> [Page]:
§

Looking/searching through
https://www.ietf.org/archive/id/draft-ietf-oauth-v2-1-04.html and all the
occurrences of "credentialed" outside of sec 2.4 and the text I was
complaining about previously are treating confidential and credentialed the
same. I.e. "If the client is confidential or credentialed", "Confidential
or credentialed clients MUST", "authentication for confidential and
credentialed clients", etc. So the distinction/definition isn't serving a
meaningful function in the rest of the document. As such, I'd suggest
removing the credentialed concept entirely and using sec 2.4, as
appropriate or needed, to discuss the subtleties of the various ways
clients establish themselves with an AS and the implications to the amount
of trust that can be placed therein.

On Mon, Oct 11, 2021 at 4:53 PM David Waite <david=
40alkaline-solutions....@dmarc.ietf.org> wrote:

>
> > On Oct 11, 2021, at 11:52 AM, Dick Hardt <dick.ha...@gmail.com> wrote:
> >
> > 
> > Thanks for the feedback Brian. We have struggled in how to concisely
> describe credentialed clients.
> >
> > "identifying a client" can be interpreted a number of ways.
> >
> > The intent is that the AS knows a credentialed client is the same client
> it previously interacted with, but that the AS can not assume any other
> attributes of the client, for example that it is a client from a given
> developer, or has a specific name.

§

> [What you need to do]:
1. Echo the passage of the email about credentialed clients that lies between "On Mon, Oct" and "number of ways.", inclusive.
2. Render this sentence from the email about credentialed clients into Spanish: "So the distinction/definition isn't serving a meaningful function in the rest of the document."
3. Pick up the email about credentialed clients where it stops and continue it.

> [Source data]:
§

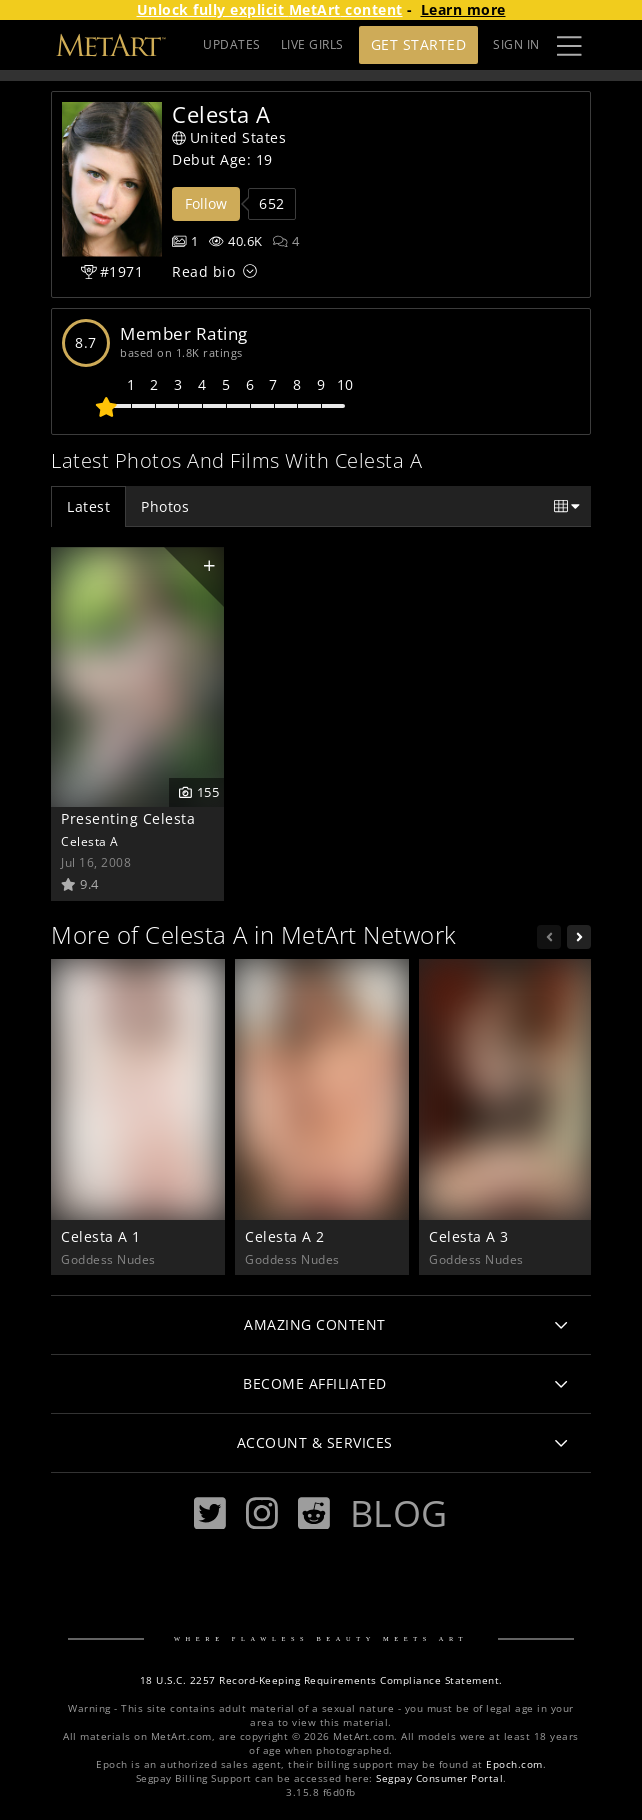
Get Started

§

> [Answers provided]:
1.
On Mon, Oct 11, 2021 at 4:53 PM David Waite <david=
40alkaline-solutions....@dmarc.ietf.org> wrote:

>
> > On Oct 11, 2021, at 11:52 AM, Dick Hardt <dick.ha...@gmail.com> wrote:
> >
> > 
> > Thanks for the feedback Brian. We have struggled in how to concisely
> describe credentialed clients.
> >
> > "identifying a client" can be interpreted a number of ways.

2. Así que la distinción/definición no cumple una función significativa en el resto del documento.

3.
>
> It sounds like the goal is to distinguish authenticating the client from
> trust of the client pedigree, e.g. the only authenticity of a public client
> might be that it can catch the redirect_uri, and the only authenticity of a
> dynamically registered client is what you required and verified up to that
> point.
>
> Some of that trust may be on confidentiality of data, prior reputation,
> safeguards to prevent token exfiltration or unauthorized token use locally,
> etc.
>
> A credentialed client is not more trusted than a confidential client - it
> is just more uniquely identifiable. A public client does not have a
> mechanism (within OAuth today) to prove its trustworthiness on request
> because it is not authenticated as the party with that trust.  You instead
> would need to e.g. do client registration with a software statement.
>
> It may help to know what actions are MUST NOT or SHOULD NOT for
> credentialed clients vs confidential clients. Without that, the distinction
> seems it should be self contained in 2.1 like the client profiles, and
> maybe the term confidential client be explained to be a misnomer and more
> broadly explained that confidential vs public client is _not_ to meant to
> be a described as a trust distinction.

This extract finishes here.